» **Required action**
Copy out exactly the lines from the one containing "Task: Expand the Section dropdown" to the last line of the records below, both included, and leave out any pictures.

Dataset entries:

________________

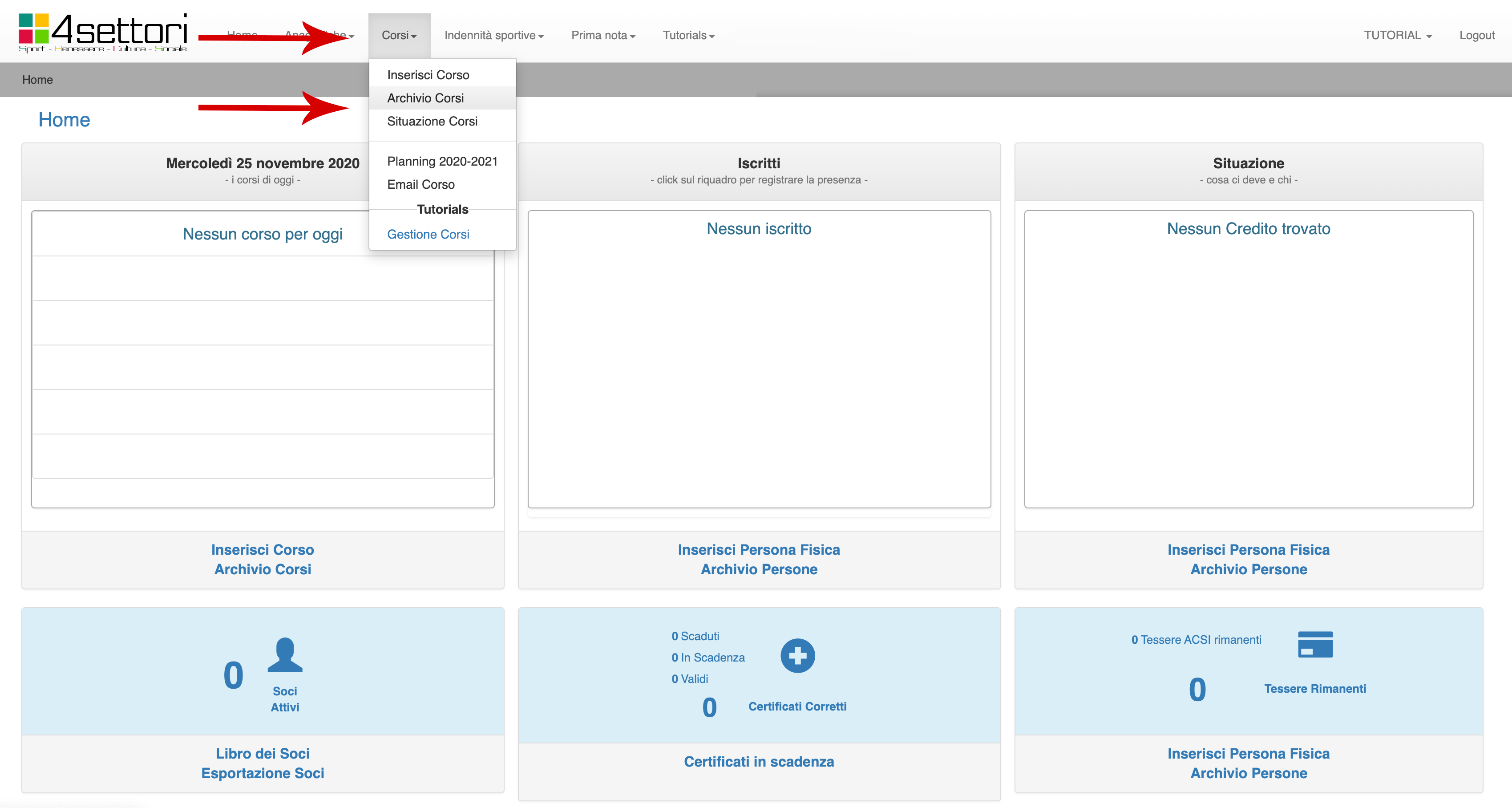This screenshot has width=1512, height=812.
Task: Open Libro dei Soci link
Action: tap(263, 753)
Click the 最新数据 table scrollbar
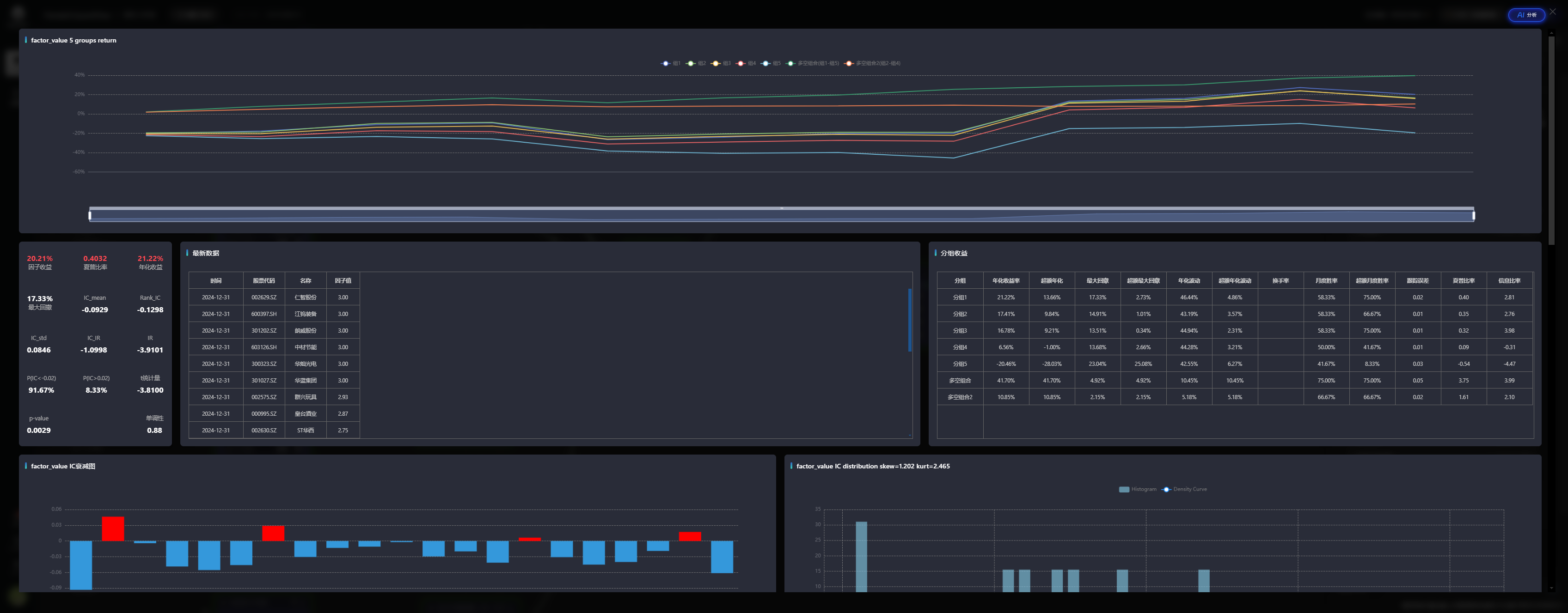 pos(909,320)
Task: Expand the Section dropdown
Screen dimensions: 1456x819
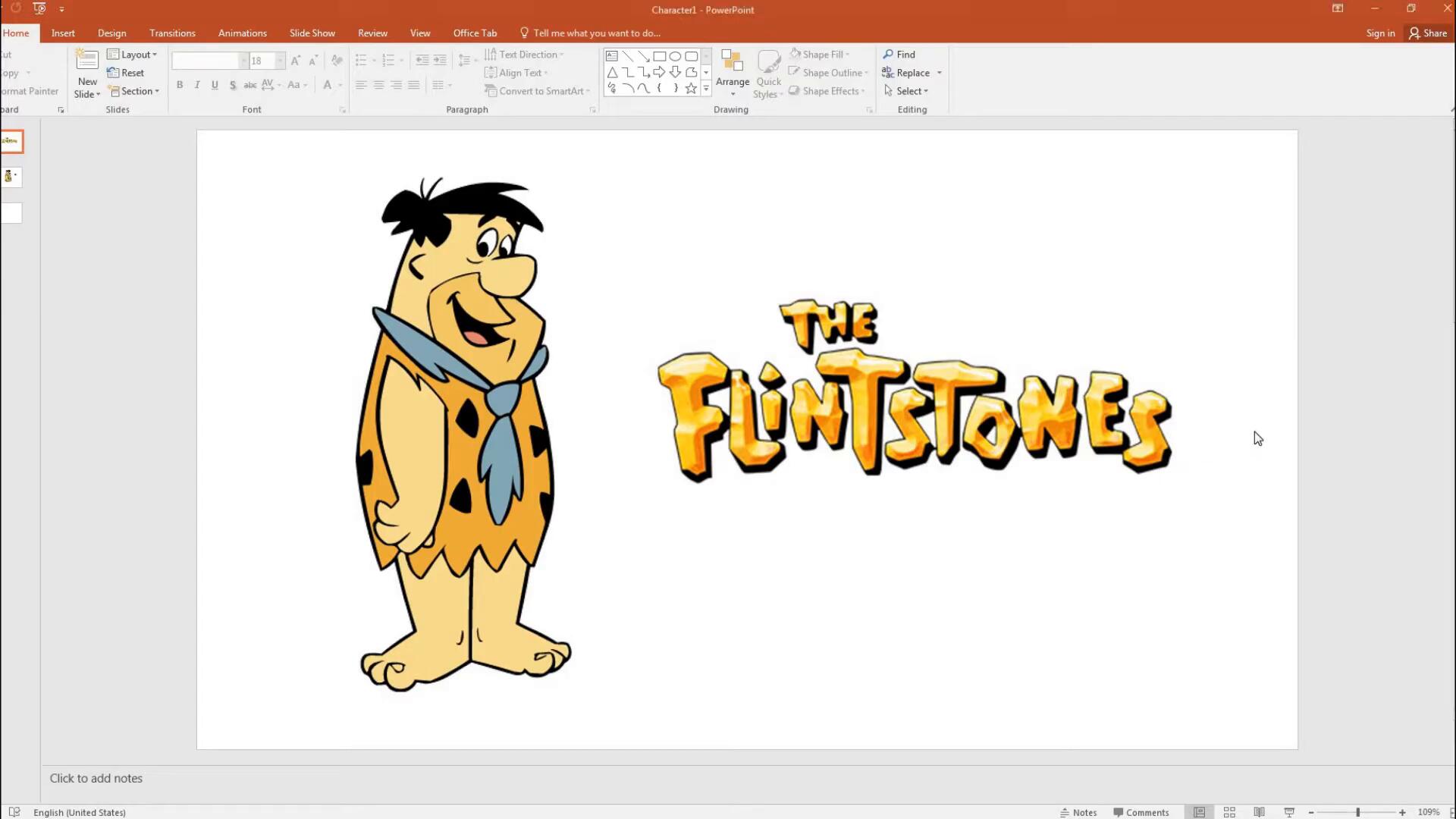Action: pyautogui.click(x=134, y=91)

________________

» **Answer to this task**
Task: Expand the Section dropdown
Screen dimensions: 1456x819
Action: pyautogui.click(x=134, y=91)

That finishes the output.